-- DATA SHOWN --
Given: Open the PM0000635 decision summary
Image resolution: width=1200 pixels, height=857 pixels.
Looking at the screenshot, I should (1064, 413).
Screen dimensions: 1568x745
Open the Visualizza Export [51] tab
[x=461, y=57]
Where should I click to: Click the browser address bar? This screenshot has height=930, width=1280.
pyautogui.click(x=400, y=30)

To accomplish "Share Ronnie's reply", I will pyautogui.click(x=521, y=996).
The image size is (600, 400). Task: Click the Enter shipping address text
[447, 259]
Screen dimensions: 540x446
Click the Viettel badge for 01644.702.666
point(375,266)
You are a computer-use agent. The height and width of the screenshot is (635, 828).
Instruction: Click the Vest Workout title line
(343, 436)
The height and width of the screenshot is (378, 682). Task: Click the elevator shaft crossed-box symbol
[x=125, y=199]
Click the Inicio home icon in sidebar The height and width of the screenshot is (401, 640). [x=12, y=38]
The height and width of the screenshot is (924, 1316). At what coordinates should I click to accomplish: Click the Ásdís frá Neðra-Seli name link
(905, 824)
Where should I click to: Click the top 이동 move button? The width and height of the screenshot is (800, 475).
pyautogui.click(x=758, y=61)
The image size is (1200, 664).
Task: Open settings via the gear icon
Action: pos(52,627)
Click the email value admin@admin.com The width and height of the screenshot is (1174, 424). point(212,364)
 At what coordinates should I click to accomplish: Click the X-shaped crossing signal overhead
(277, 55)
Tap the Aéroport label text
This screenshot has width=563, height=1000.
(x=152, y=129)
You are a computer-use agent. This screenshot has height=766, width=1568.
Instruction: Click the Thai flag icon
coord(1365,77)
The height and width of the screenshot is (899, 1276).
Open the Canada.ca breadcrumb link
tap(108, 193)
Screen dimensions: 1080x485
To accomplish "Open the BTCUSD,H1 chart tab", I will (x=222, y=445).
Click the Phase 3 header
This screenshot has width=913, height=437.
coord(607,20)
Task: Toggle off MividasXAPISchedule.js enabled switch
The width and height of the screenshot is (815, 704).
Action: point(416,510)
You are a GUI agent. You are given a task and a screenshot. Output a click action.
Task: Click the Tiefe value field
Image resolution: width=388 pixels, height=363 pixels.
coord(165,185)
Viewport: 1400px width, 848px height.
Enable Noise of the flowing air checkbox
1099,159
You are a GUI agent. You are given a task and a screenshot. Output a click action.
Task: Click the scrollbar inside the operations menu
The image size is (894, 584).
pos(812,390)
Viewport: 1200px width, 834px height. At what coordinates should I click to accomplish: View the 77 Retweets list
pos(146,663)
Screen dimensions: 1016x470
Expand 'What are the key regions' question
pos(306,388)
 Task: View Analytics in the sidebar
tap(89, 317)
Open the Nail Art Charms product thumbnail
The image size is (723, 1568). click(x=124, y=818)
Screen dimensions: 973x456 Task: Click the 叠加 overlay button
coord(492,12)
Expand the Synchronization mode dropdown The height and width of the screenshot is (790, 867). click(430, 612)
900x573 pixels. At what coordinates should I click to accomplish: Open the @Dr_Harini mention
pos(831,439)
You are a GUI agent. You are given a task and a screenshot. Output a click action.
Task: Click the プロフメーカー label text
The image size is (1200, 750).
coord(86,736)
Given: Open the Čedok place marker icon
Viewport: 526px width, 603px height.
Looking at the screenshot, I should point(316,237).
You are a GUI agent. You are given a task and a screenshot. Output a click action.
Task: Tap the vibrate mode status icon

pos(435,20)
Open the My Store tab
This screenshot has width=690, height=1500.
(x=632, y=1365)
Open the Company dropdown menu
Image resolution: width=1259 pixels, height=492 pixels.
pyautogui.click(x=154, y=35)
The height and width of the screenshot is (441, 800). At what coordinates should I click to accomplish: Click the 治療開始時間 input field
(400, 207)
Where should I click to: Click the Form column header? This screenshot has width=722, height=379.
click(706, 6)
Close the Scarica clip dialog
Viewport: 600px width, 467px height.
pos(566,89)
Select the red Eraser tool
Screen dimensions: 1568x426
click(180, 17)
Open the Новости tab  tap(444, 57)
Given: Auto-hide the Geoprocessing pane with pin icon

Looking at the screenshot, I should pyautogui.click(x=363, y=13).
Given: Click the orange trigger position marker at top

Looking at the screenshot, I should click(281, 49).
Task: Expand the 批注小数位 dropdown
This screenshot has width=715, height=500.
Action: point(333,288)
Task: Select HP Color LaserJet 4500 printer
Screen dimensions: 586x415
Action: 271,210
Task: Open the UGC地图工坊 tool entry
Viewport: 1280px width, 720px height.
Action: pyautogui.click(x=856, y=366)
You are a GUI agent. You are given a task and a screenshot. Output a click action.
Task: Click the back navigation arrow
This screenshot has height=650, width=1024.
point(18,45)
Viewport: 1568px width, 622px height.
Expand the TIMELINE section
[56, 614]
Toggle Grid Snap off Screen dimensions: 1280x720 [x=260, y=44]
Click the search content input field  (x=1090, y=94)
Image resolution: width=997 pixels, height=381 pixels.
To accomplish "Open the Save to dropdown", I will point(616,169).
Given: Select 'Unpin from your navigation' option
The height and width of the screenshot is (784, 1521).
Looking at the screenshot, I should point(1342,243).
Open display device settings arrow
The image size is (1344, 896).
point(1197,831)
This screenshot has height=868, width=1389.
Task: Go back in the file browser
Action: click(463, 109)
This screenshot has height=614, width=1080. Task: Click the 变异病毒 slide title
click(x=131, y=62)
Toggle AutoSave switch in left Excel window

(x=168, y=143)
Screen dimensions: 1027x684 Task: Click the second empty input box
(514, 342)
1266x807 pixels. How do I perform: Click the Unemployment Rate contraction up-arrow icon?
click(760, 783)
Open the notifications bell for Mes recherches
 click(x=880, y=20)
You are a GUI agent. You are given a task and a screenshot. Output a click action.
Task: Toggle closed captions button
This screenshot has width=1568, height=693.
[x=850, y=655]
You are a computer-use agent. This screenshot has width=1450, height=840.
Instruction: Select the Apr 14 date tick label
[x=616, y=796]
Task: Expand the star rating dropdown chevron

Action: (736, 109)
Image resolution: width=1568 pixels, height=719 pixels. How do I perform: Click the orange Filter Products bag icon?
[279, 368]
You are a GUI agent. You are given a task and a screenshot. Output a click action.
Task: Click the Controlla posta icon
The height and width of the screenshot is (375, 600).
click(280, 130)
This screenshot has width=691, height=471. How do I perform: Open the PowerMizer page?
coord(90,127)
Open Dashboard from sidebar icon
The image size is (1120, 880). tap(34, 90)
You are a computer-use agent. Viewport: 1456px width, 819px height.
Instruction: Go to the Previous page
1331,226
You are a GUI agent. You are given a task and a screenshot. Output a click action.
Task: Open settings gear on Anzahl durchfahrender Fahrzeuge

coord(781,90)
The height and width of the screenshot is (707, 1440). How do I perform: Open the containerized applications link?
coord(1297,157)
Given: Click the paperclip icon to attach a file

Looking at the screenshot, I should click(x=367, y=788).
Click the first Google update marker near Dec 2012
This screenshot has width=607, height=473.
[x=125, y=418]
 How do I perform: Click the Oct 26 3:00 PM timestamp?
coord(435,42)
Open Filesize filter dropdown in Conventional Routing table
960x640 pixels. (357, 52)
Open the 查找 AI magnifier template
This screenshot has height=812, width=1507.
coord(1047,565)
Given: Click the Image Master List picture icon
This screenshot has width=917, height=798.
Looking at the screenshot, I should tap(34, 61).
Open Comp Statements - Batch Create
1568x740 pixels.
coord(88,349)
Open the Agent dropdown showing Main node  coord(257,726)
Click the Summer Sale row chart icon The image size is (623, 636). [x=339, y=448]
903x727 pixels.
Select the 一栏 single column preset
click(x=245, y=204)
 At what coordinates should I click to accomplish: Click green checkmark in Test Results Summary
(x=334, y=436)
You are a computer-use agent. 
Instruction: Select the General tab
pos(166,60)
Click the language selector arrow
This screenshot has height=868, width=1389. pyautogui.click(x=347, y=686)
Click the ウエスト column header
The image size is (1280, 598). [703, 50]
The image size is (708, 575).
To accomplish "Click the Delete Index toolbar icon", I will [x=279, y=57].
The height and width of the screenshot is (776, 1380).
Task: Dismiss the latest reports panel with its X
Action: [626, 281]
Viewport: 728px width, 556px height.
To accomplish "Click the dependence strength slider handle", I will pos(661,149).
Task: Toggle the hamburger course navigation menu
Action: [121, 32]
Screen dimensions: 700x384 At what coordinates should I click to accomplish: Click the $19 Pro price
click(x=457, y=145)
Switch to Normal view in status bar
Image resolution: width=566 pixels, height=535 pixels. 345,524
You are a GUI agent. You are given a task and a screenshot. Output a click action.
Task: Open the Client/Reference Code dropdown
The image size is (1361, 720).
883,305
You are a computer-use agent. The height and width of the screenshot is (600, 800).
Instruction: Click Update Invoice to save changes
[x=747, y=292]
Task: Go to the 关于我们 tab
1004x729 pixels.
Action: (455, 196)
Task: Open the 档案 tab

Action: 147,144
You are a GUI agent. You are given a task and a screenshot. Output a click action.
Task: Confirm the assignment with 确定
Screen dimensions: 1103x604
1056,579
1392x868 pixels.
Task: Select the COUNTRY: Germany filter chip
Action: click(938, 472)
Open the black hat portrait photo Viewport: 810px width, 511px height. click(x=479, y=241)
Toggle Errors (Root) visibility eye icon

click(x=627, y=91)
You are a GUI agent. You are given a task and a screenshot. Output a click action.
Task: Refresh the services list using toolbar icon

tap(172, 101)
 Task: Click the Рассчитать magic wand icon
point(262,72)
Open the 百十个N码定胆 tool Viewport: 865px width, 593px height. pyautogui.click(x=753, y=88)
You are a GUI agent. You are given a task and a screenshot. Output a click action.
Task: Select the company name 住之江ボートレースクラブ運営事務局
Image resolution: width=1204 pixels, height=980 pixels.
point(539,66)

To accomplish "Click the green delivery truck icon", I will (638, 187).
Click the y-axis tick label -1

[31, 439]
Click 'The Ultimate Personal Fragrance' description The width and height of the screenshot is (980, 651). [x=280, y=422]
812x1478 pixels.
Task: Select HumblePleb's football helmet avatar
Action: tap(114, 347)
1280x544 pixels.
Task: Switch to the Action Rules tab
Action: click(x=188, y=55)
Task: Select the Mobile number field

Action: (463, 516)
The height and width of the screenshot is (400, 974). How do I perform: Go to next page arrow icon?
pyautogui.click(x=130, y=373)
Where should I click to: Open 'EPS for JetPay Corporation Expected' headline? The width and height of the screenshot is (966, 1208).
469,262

-- ASSIGNMENT --
In the listing above, show every line with the word "computer".

-- RESULT OF THE TASK --
You are a computer-use agent. The height and width of the screenshot is (635, 828).
You are a computer-use agent. This screenshot has height=766, width=1568.
You are a computer-use agent. This screenshot has width=1450, height=840.
You are a computer-use agent. Viewport: 1456px width, 819px height.
You are a computer-use agent. 
You are a computer-use agent. The height and width of the screenshot is (600, 800).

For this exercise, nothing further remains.